Cavity optomechanics in a fiber cavity: the role of stimulated Brillouin scattering
Abel Beregi, Peter F. Barker, Antonio Pontin

TL;DR
This paper explores how stimulated Brillouin scattering influences fiber cavity optomechanics, revealing enhanced damping and potential for ground-state cooling in hybrid systems through combined experimental, simulation, and theoretical approaches.
Contribution
It introduces a hybrid fiber cavity optomechanical system incorporating stimulated Brillouin scattering, demonstrating increased damping and unique detuning effects not seen in standard setups.
Findings
Stimulated Brillouin scattering enhances optomechanical damping.
Optimal damping occurs with blue detuning in the hybrid system.
Potential for cooling mechanical oscillators to the quantum ground state.
Abstract
We study the role of stimulated Brillouin scattering in a fiber cavity by numerical simulations and a simple theoretical model and find good agreement between experiment, simulation and theory.
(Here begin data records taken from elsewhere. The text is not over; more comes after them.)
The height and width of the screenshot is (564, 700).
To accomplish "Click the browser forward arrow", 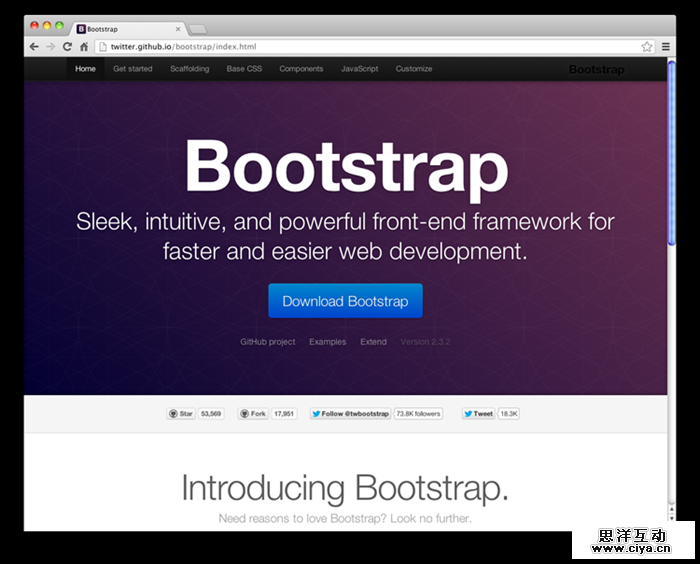I will (x=50, y=47).

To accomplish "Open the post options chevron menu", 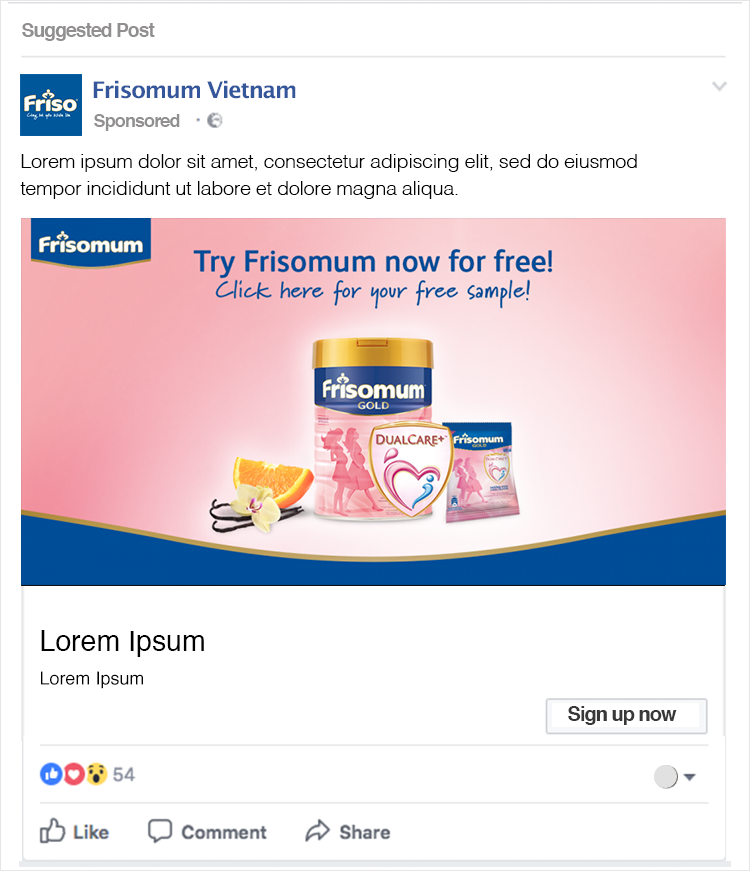I will (719, 86).
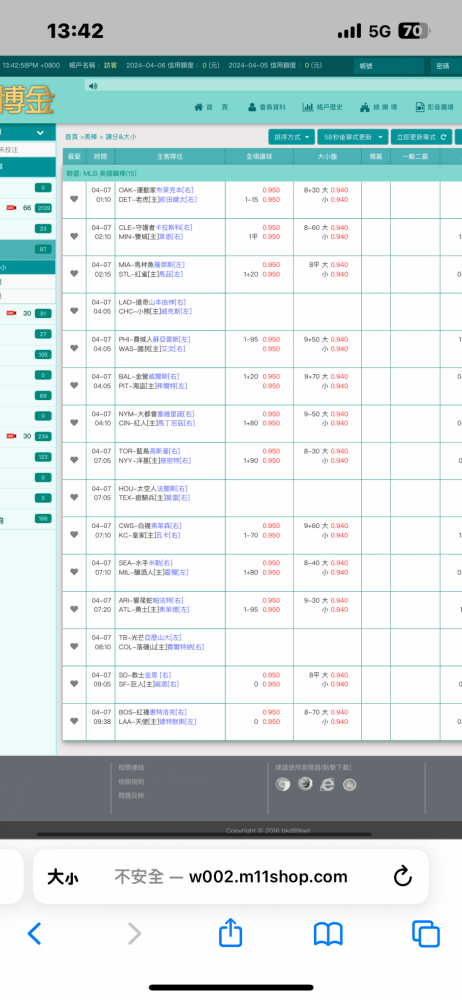This screenshot has width=462, height=1000.
Task: Click 美棒 in the breadcrumb path
Action: click(x=91, y=137)
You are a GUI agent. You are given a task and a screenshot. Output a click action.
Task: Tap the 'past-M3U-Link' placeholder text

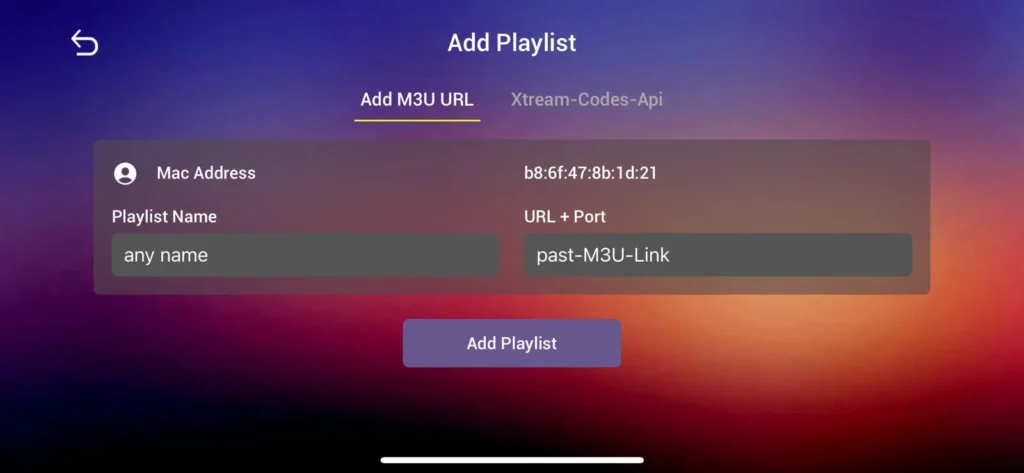603,255
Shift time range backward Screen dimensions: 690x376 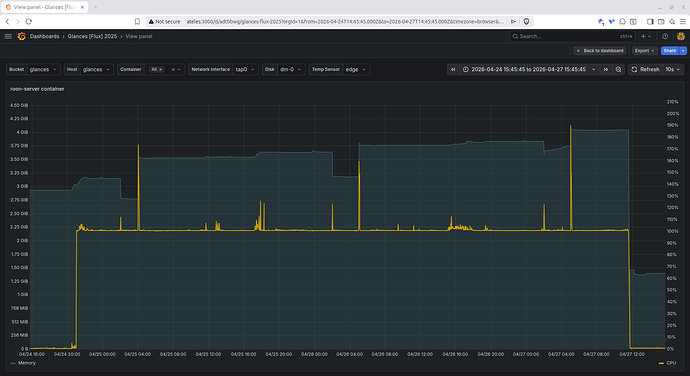coord(453,70)
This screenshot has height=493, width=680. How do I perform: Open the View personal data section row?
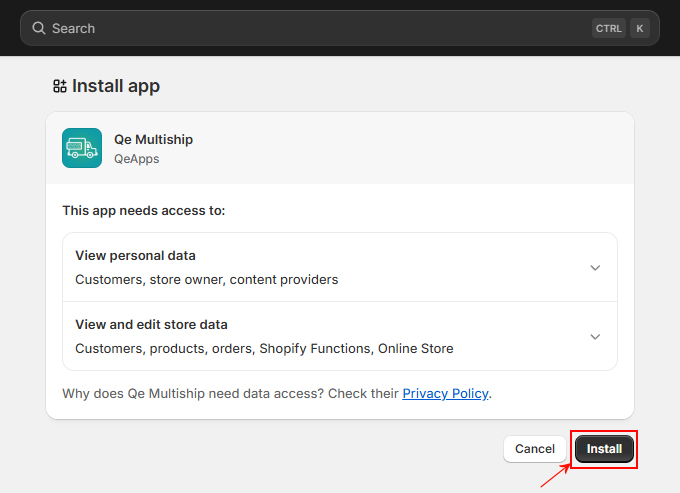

We also investigate an optomechanical system based on a fiber cavity in the presence on the nonlinear Brillouin scattering. Using simulation and theory, we show that this hybrid optomechanical system increases optomechanical damping for low mechanical resonance frequencies in the unresolved sideband regime. Furthermore, optimal damping occurs for blue detuning in stark contrast to standard optomechanics. We investigate whether this hybrid optomechanical system is capable cooling a mechanical oscillator to the quantum ground state.